**What is expected:** Return all the data, word for word.

[Pixel coordinate grounding data]
-----

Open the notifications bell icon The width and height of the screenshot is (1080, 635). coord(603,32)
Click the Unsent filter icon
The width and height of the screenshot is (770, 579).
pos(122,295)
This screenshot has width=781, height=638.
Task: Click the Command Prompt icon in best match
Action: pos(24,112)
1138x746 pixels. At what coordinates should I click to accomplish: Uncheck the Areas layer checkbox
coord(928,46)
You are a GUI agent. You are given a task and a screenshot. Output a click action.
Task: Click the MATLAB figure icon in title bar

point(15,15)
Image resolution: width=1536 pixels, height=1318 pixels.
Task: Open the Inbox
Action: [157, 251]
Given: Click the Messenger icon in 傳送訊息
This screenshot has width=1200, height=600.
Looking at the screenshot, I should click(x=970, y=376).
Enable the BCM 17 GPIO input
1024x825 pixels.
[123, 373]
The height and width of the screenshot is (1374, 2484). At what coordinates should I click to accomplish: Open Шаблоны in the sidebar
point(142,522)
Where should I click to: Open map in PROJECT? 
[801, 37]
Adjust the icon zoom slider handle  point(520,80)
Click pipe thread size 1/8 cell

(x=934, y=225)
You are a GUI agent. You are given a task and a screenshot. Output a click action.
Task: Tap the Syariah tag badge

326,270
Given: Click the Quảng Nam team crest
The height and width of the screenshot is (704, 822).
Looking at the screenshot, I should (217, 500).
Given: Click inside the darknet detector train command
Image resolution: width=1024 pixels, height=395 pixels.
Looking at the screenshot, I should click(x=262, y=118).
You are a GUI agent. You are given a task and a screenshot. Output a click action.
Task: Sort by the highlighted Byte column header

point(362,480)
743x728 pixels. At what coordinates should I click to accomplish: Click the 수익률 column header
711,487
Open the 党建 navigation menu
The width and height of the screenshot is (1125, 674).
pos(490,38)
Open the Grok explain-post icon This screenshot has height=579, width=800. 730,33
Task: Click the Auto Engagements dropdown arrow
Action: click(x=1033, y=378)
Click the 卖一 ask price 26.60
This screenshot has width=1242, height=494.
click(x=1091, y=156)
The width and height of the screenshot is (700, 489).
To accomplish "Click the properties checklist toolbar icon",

-----

**Worked solution:**
Open the notifications bell icon The width and height of the screenshot is (1080, 635). coord(603,32)
Click the Unsent filter icon
The width and height of the screenshot is (770, 579).
pos(122,295)
This screenshot has width=781, height=638.
Task: Click the Command Prompt icon in best match
Action: pos(24,112)
1138x746 pixels. At what coordinates should I click to accomplish: Uncheck the Areas layer checkbox
coord(928,46)
You are a GUI agent. You are given a task and a screenshot. Output a click action.
Task: Click the MATLAB figure icon in title bar

point(15,15)
Image resolution: width=1536 pixels, height=1318 pixels.
Task: Open the Inbox
Action: [157, 251]
Given: Click the Messenger icon in 傳送訊息
This screenshot has width=1200, height=600.
Looking at the screenshot, I should click(x=970, y=376).
Enable the BCM 17 GPIO input
1024x825 pixels.
[123, 373]
The height and width of the screenshot is (1374, 2484). At what coordinates should I click to accomplish: Open Шаблоны in the sidebar
point(142,522)
Where should I click to: Open map in PROJECT? 
[801, 37]
Adjust the icon zoom slider handle  point(520,80)
Click pipe thread size 1/8 cell

(x=934, y=225)
You are a GUI agent. You are given a task and a screenshot. Output a click action.
Task: Tap the Syariah tag badge

326,270
Given: Click the Quảng Nam team crest
The height and width of the screenshot is (704, 822).
Looking at the screenshot, I should (217, 500).
Given: Click inside the darknet detector train command
Image resolution: width=1024 pixels, height=395 pixels.
Looking at the screenshot, I should click(x=262, y=118).
You are a GUI agent. You are given a task and a screenshot. Output a click action.
Task: Sort by the highlighted Byte column header

point(362,480)
743x728 pixels. At what coordinates should I click to accomplish: Click the 수익률 column header
711,487
Open the 党建 navigation menu
The width and height of the screenshot is (1125, 674).
pos(490,38)
Open the Grok explain-post icon This screenshot has height=579, width=800. 730,33
Task: Click the Auto Engagements dropdown arrow
Action: click(x=1033, y=378)
Click the 卖一 ask price 26.60
This screenshot has width=1242, height=494.
click(x=1091, y=156)
The width and height of the screenshot is (700, 489).
To accomplish "Click the properties checklist toolbar icon",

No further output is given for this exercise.